* **Instructions to follow**:
Continue the Mombasa attacks report from the point where it stops.

* **Text provided**:
•••••
Three dead, several injured as Mombasa hit by twin attacks

May 04, 2014

At least three people were killed and several others wounded Saturday in twin attacks in Kenya's restive coastal city of Mombasa, officials said.

MOMBASA - At least three people were killed and several others wounded Saturday in twin attacks in Kenya's restive coastal city of Mombasa, officials said.
 
One blast occurred in the busy Mwembe Tayari area of the city centre, and the other close to a well-known beach hotel, the Reef Hotel, in the Nyali area of the city.
 
The Kenyan interior ministry said three people were killed and around 15 wounded in Mwembe Tayari after one or more grenades were thrown into a crowded passenger bus that had just arrived from the capital Nairobi.
 
The ministry also said an improvised explosive device, or IED, went off at the gate of the Reef Hotel, although no casualties were reported. The hotel's management said all its staff and guests were safe.
 
"We had two incidents: one at the bus station where three people have lost their lives. In the second incident that occurred near a hotel in Nyali there were no casualties," a police official told AFP.
 
There was no immediate claim of responsibility, although the city has been on high alert for possible attacks by Somalia's Shebab rebels or local Islamist militants.
 
Muslim-majority Mombasa, a port city that is one of the main gateways to east Africa as well as a popular tourist destination, has been hit by sporadic unrest in recent months.
 
true
The scene after last month's bomb blast at a police station in Nairobi.
 
The city has been rocked by a string of attacks or attempted attacks, with security forces engaged in a major and controversial crackdown against Islamists suspected of being connected to neighbouring Somalia's Al-Qaeda-linked Shebab rebels.
 
Kenya has been targeted by Shebab since it sent troops to war-torn Somalia in 2011. Kenyan troops are still posted in southern Somalia as part of an African Union force supporting the country's fragile internationally-backed government.
•••••
* **Data to examine**:
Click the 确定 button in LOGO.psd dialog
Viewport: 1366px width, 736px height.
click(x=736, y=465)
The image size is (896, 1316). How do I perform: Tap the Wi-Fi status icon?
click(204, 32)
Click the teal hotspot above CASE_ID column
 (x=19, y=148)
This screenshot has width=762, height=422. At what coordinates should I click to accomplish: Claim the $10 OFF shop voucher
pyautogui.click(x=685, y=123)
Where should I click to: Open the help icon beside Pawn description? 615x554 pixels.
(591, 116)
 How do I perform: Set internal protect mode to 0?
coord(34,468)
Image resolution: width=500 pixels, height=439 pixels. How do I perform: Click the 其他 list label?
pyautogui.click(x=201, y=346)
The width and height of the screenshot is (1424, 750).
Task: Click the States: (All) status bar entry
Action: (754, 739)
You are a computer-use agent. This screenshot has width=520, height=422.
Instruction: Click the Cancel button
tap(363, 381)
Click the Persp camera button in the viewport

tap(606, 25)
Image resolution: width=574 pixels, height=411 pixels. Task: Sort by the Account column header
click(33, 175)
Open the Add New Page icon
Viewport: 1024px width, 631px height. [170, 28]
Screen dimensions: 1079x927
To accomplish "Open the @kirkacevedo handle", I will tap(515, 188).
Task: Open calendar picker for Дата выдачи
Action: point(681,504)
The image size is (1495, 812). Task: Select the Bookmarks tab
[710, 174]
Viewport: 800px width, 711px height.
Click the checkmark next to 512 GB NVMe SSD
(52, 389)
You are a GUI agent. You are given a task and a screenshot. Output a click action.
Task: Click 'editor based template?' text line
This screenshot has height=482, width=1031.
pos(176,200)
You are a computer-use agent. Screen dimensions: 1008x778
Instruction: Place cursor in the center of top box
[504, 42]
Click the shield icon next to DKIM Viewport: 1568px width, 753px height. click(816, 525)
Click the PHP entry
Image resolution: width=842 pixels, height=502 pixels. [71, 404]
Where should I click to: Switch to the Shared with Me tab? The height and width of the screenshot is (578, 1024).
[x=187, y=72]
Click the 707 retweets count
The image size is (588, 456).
•••••
* **Task output**:
 
The Islamist group claimed responsibility for the high-profile attack on Nairobi's Westgate shopping mall last year in which at least 67 people were killed.
 
In March two people were arrested in Mombasa along with a car expertly packed with explosives. Intelligence sources say they believe the car was rigged in Somalia and driven into Kenya for a high-profile bombing.
 
Also in March, six worshippers were shot dead in a church in Likoni near Mombasa.
 
The following week a local firebrand Islamist cleric was gunned down in the city, the third prominent hardline cleric to be killed in or around the city is as many years.
 
The cleric, Abubaker Shariff Ahmed better known as Makaburi, was a vocal supporter of Al-Qaeda and the Shebab and was on a UN sanctions list for allegedly recruiting militants.
 
His killing, however, prompted an upsurge in sectarian tensions -- including fresh violent clashes with Muslim youth -- as well as fresh allegations that Kenyan police are carrying out extra-judicial executions.
 
Kenyan police have also been under fire for an ongoing crackdown in Nairobi which has seen thousands of people detained -- most of them Somalis or ethnic Somalis.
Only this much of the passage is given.